The administration ignored an ironclad rule of conflict in failed societies: A fraction of 1 percent of the population, armed and determined, can destroy a fragile state. If you are not willing to kill that fraction of a percent, the remaining 99-plus percent will suffer. 
Our weakness of will and wishful thinking made Iraq safe for our enemies. They can walk the streets unarmed. We can't. 
We did the right and virtuous thing by deposing Saddam Hussein. But history will condemn us - justly - for the moral cowardice we revealed after the fall of Baghdad: We would not kill the handful of men who needed killing. Now they've converted tens of thousands to their cult of violence. 
Imagine how different the situation would be had our forces been allowed to plan for a military occupation with rational rules of engagement, if looters had been shot and if we had taken on the militias as they were forming. Had we occupied the Sunni Triangle with sufficient numbers of troops and had we killed the Shia provocateur Muqtada al-Sadr as he began killing peaceful rivals in mid-2003, Iraq would've had a chance. 
Now it's too late. Too late for more troops. Too late for the massive crackdown that would be required. Too late to restore the rule of law after we enabled the spread of lawlessness. Too late for the average Iraqi to live in peace. 
It's up to the Iraqis now.

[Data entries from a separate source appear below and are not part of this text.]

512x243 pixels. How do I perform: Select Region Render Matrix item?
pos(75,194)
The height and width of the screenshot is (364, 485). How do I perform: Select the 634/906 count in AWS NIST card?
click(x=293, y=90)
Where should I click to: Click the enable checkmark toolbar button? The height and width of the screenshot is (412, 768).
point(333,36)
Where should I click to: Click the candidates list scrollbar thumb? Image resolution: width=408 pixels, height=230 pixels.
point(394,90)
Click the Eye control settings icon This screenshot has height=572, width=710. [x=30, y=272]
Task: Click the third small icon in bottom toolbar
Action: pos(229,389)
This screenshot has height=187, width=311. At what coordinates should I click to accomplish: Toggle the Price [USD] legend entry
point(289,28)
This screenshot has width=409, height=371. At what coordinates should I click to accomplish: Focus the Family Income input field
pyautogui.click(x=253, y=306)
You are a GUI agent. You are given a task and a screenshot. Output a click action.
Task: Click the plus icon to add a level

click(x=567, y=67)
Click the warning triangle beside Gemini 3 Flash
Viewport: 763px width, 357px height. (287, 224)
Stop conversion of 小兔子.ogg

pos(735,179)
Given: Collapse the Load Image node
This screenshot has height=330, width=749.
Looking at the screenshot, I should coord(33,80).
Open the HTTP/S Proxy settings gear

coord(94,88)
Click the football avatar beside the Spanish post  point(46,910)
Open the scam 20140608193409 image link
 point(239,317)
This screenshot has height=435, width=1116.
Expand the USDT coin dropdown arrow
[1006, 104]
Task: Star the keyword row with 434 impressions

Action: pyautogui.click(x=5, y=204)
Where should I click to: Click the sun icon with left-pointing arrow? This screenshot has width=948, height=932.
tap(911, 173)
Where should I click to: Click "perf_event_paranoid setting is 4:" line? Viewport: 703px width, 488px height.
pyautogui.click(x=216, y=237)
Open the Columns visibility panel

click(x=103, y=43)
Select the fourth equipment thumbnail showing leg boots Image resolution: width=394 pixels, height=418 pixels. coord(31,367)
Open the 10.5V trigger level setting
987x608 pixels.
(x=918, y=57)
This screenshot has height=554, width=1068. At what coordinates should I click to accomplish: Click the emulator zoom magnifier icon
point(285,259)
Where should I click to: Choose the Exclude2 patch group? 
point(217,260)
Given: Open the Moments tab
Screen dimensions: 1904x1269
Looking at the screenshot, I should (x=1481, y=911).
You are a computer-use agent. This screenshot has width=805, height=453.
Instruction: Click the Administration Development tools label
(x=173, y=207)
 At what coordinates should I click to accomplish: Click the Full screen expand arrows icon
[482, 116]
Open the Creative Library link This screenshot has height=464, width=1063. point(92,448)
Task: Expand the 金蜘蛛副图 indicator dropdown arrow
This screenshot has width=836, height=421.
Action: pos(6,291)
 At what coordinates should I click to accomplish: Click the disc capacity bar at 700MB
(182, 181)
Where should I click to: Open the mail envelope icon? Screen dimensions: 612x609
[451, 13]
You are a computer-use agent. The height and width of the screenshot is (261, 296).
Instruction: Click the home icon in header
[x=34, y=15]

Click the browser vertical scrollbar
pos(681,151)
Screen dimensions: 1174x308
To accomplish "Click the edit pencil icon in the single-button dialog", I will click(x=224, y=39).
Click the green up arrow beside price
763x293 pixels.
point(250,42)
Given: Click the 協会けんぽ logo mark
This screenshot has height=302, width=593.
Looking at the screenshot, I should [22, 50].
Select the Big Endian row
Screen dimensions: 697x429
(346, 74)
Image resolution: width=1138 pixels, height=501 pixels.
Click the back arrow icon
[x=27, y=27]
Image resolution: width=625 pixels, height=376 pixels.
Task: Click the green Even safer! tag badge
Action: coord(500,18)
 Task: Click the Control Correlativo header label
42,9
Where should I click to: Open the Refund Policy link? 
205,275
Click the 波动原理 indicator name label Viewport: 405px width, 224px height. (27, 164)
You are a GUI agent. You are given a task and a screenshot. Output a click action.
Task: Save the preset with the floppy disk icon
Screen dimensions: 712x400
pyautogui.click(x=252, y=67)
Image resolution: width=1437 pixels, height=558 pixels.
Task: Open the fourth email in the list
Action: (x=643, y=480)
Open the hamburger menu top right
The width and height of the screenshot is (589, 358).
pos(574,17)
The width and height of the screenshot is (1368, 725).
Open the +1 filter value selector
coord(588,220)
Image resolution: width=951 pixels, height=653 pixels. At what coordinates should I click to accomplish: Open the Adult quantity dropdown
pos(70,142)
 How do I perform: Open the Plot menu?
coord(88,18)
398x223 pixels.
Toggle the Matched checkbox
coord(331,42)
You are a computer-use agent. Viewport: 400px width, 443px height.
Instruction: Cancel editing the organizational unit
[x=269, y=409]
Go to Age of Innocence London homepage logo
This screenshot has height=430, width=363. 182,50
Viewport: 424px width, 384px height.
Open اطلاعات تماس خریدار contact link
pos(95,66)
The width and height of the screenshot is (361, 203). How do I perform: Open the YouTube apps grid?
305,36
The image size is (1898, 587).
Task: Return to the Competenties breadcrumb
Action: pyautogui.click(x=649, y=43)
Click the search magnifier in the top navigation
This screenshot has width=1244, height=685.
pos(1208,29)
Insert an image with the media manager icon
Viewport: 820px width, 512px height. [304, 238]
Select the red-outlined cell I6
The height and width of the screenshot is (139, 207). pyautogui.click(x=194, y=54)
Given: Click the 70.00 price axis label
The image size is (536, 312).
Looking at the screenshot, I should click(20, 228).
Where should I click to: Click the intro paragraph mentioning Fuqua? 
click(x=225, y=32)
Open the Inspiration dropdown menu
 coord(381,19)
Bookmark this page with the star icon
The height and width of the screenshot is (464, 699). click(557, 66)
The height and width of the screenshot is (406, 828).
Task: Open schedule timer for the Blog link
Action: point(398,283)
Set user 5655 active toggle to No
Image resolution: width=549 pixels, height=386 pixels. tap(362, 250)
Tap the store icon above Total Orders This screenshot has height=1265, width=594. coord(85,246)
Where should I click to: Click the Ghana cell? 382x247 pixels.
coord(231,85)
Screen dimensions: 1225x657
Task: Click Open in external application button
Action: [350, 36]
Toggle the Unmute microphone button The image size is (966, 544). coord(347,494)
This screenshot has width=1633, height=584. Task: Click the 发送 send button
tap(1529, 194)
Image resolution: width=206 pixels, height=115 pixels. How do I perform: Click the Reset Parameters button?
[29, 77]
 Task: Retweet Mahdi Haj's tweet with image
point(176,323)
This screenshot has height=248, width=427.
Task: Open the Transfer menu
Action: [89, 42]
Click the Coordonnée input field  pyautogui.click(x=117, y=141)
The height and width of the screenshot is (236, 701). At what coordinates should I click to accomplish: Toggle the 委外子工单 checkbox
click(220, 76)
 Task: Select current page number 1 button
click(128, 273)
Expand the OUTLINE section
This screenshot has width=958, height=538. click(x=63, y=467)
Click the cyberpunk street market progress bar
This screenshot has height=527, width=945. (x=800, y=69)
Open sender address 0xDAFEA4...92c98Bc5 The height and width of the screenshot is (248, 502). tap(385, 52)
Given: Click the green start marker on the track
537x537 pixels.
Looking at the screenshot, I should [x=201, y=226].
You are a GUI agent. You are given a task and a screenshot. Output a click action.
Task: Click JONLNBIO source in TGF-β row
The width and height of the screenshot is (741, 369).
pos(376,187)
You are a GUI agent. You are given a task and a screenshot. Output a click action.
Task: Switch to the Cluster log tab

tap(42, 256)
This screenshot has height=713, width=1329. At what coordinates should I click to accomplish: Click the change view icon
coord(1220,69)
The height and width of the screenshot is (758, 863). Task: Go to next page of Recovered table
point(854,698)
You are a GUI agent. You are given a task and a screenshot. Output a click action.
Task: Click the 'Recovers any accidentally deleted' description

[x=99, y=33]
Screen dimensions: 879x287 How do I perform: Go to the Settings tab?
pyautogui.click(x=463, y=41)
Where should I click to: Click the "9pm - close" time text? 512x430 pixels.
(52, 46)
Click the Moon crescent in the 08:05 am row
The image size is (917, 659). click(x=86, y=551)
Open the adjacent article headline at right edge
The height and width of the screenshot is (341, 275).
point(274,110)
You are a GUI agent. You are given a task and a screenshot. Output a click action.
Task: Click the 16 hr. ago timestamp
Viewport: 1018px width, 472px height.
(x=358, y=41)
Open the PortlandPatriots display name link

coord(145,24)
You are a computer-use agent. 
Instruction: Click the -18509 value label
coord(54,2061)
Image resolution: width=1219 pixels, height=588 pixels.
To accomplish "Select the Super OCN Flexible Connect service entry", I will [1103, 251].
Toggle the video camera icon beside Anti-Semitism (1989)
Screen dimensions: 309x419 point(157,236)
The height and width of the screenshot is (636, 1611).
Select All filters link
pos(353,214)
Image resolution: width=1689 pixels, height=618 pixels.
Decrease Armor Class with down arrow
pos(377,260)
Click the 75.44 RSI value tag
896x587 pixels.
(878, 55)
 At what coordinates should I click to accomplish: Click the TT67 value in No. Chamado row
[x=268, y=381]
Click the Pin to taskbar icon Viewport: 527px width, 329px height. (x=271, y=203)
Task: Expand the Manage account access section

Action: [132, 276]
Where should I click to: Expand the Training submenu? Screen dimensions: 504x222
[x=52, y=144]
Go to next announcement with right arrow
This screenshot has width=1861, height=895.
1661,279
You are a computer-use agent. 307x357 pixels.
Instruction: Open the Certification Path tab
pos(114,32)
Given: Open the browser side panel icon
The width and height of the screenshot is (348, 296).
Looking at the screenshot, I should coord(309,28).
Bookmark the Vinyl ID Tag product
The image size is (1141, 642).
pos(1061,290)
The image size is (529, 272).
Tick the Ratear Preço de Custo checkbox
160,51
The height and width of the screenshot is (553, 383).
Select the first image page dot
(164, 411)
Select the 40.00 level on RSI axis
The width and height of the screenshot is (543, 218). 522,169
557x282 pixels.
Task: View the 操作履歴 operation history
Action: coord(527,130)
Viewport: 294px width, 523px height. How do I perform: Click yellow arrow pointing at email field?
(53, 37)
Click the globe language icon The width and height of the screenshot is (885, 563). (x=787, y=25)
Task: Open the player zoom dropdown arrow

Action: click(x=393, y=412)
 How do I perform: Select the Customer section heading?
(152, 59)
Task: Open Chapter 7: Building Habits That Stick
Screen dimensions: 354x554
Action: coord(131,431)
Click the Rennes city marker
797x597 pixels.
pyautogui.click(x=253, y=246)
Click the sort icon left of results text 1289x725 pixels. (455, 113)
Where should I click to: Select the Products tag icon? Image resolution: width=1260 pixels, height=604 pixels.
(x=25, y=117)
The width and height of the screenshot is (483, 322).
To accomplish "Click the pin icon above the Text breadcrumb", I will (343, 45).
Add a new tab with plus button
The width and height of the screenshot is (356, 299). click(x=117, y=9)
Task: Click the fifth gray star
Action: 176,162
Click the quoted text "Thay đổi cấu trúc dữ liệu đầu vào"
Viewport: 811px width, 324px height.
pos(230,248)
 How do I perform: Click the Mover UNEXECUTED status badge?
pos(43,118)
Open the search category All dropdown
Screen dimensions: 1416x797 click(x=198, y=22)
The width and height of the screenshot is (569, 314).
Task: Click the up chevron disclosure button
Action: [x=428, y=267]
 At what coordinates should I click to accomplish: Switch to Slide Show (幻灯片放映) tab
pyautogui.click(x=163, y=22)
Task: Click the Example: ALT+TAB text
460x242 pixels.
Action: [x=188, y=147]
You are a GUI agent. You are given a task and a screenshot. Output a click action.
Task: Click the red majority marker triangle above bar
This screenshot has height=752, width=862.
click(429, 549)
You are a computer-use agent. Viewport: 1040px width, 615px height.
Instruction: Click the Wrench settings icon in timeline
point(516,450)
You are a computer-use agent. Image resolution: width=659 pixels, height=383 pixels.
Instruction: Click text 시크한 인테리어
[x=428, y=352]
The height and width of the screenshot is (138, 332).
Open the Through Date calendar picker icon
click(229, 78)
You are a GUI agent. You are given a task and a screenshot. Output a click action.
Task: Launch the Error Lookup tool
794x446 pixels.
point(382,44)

And they appear to be their own worst enemies. 
The core problem of the political correctness crippling our policies is that both the left's online commissars and Bush's brain trust (such as it is) are guilty of the same error: Safe in America, they insist that the world is as they wish it to be, rather than as it is. Such self-deception paves the paths to Auschwitz, Srebrenica and Balad. 
There are few platitudes more cringe-inducing than hearing yet another American political leader or general claim that "the only answer in Iraq is a political solution." That's reality-avoidance as a strategy. It may be too late for any good solution in Iraq, but political dialogue doesn't have a prayer. 
Permitted to run rampant, Iraq's Shia and Sunni fanatics are now stronger than the government and have no incentive to compromise. Political compromise is not a tradition of the Middle East - life and power are viewed as zero-sum games. 
And the ugly truth is that some men love to kill. The butchers our timidity unleashed are enjoying themselves. They're having the time of their lives executing unarmed civilians. 
How many American - and foreign - lives must we sacrifice to stay within our privileged comfort zone, clinging to the lie that "all men want peace"? A compromise peace is the last thing Iraq's killers want. 
It's one thing to ask our soldiers and Marines to die for our national security, but sending them off to die for platitudes is unforgivable. 
The government in Baghdad is on the verge of failure. There is no civil war - civil war would be easier to deal with. What we see is the rule of the gunmen. 
We gave them Iraq. Instead of imposing the rule of law, we empowered the lawless. 
Responsibility begins, of course, with the Iraqis, who have chosen old hatreds over new possibilities. The next layer of guilt encompasses the Bush administration, which lacked the guts to finish what it started. But the get-Bush-at-any-cost Americans who encouraged our enemies will have the blood of countless innocent Iraqis on their hands. 
The left may get its wish: Iraq may fail. Well, congrats. The men to whom you yearn to give Iraq will make Pol Pot look like Mr. Rogers. 
The only blameless participants are our troops. Each new tombstone at Arlington National Cemetery should read: "Killed By Wishful Thinking."